The company is banking on its new range of medium and heavy commercial vehicles (M&HCV) and light commercial vehicles (LCVs) to help it enter new regions beyond its traditional stronghold such as the Middle East, SAARC countries and pockets of Africa.
The Chennai-based Hinduja flagship firm is in the process of developing a new modular platform on which it plans to roll out its future medium and heavy products from next year.
The company, which has earmarked a capex of Rs 1,500 crore for various projects during the current fiscal, is also working on a separate platform for light commercial vehicles (LCVs). The company expects to roll out the new range of products from April next year.
"In some markets where volumes are promising, we can also put some assembly plants. But these would be established in a very cost-effective manner, rather putting up large manufacturing facilities," Ashok Leyland Chairman Dheeraj Hinduja told PTI in an interview.
When asked if the company has identified some of the countries where it would like to set up such units, he said: "In Africa, we have looked at Kenya and Ivory Coast. Both of these countries are quite significant. We are considering some of the CIS countries as well."
Hinduja said the company in some places might even consider partnerships whether it is local bodybuilders or people who might already have existing units.
The new product range would add a lot more thrust for the company in new markets.
"Our traditional markets have been the Middle East, SAARC countries and pockets of Africa.
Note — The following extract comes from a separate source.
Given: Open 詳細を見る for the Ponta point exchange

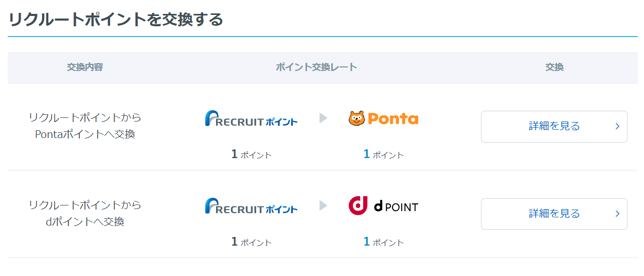Looking at the screenshot, I should 554,126.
With the LCV and ICV range (Boss and Guru) we will be able to enter the ASEAN market as well. Putting all this together with the new range we see the growth in international markets coming in a much stronger way," Hinduja said.
The company, which currently exports 10-12 per cent of its total production annually, expects the overseas shipments to rise up to 20 per cent over the next five years driven by the new range of products and entry into new markets.
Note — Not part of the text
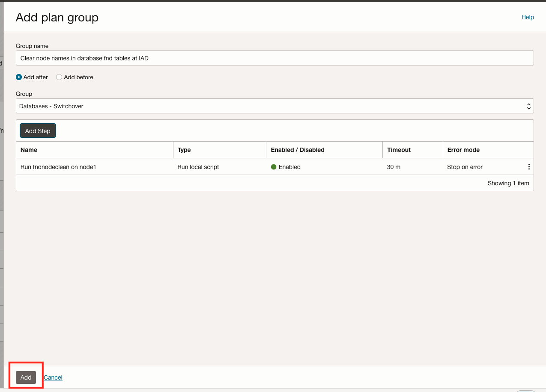The image size is (546, 392).
Task: Open the Help link
Action: pyautogui.click(x=528, y=17)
"We see it (exports out of total production) slowly move up to 15 per cent, even moving up to 20 per cent in the longer term. I would say within a time frame of five years we should get to 20 per cent," Hinduja said.
Ashok Leyland currently has manufacturing operations across nine countries, including the UAE, Bangladesh, Sri Lanka, Nigeria and the UK.
The company is now among the top ten truck makers globally, besides being among the top five bus makers globally.